Cheating has long-term consequences in the evolution of cooperation

July 4th, 2007

Freeloaders can live on the fruits of the cooperation of others, but their selfishness can have long-term consequences, reports an evolutionary biologist from The University of Texas at Austin in a new study.

“There is a historical dimension to cooperation,” says Dr. Sam Brown, the Human Frontier Science Foundation Fellow in the Section of Integrative Biology. “The act of a cooperator can continue to give benefits even after the cooperator is dead. Conversely, cheating will have consequences in the future.”

Standard models of the evolution of cooperation assume that the benefits of cooperative versus selfish behavior depend only on the current abundance of cooperators in the population.

Brown has developed a new model showing that cooperators and cheaters can co-exist in a dynamic boom and bust state in the presence of long-lasting resources, known as “durable goods.”

Durable goods can outlast their producers, and then be passed on to future generations. They include things like antibiotics produced by populations of bacteria to kill off neighboring bacteria and public parks or buildings built by humans.

In the presence of a durable good, cheaters can increase in numbers with no immediate consequences. For example, cheaters could still enjoy the shelter of an ant nest or a building for some time even if it is not being maintained.

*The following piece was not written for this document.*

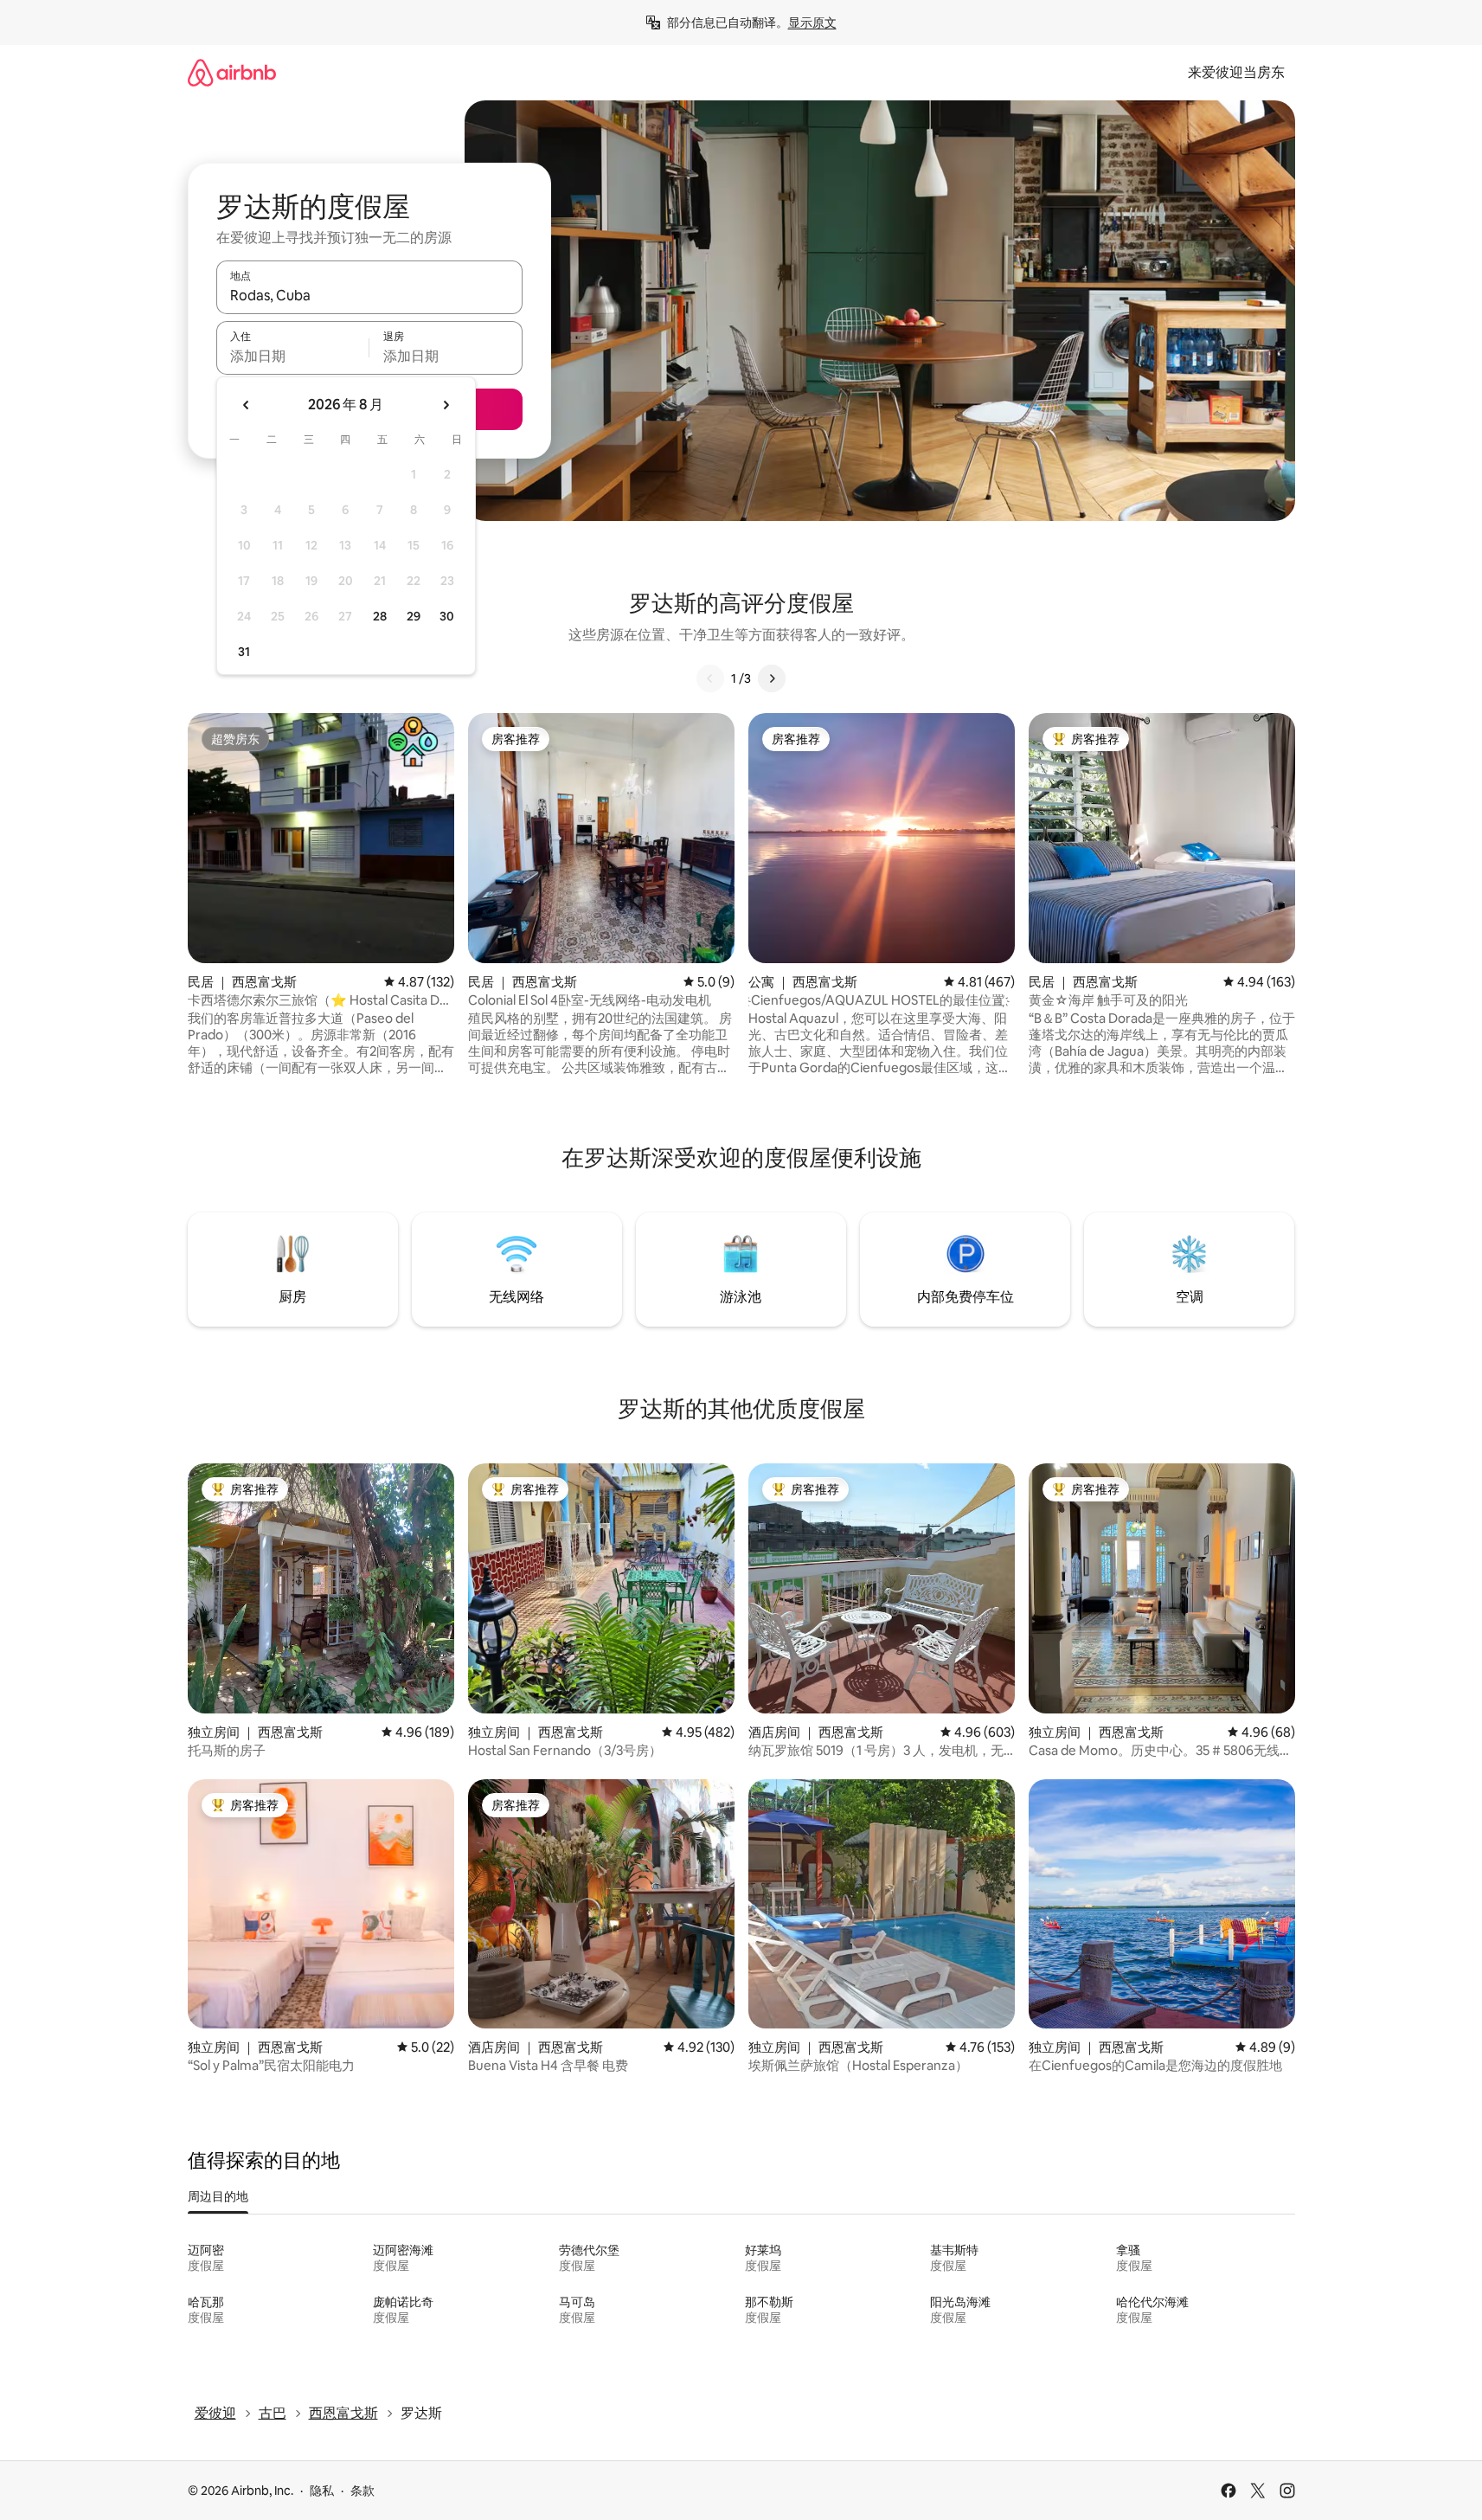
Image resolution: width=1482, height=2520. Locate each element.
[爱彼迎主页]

“But freeloaders can also increase so rapidly that in a generation’s time the whole building collapses,” says Brown.

“If you have social dilemmas [where there are cooperators and cheaters] mediated by these longstanding, durable entities like buildings, ant’s nests, or biofilms in bacteria, then you introduce an instability,” he says. “It’s almost as if there is a pact with the devil, because you pay nothing now for your cheating, but you pay double tomorrow, because everyone’s cheating and the costs come home to roost.”

With environmental pollution, for example, there is a delay in costs to cheaters that pollute, particularly if the environment is in a relatively pristine condition. Cheaters gain in the short-term by increasing their resources without dire effect. But over time, more and more cheaters pollute and it can suddenly become a problem.

Brown says that this new model recognizing the ubiquity of durable goods will have diverse consequences across many fields, including ecology, economics, medicine and political science.

His next step will be to test the ideas from his models in bacterial systems.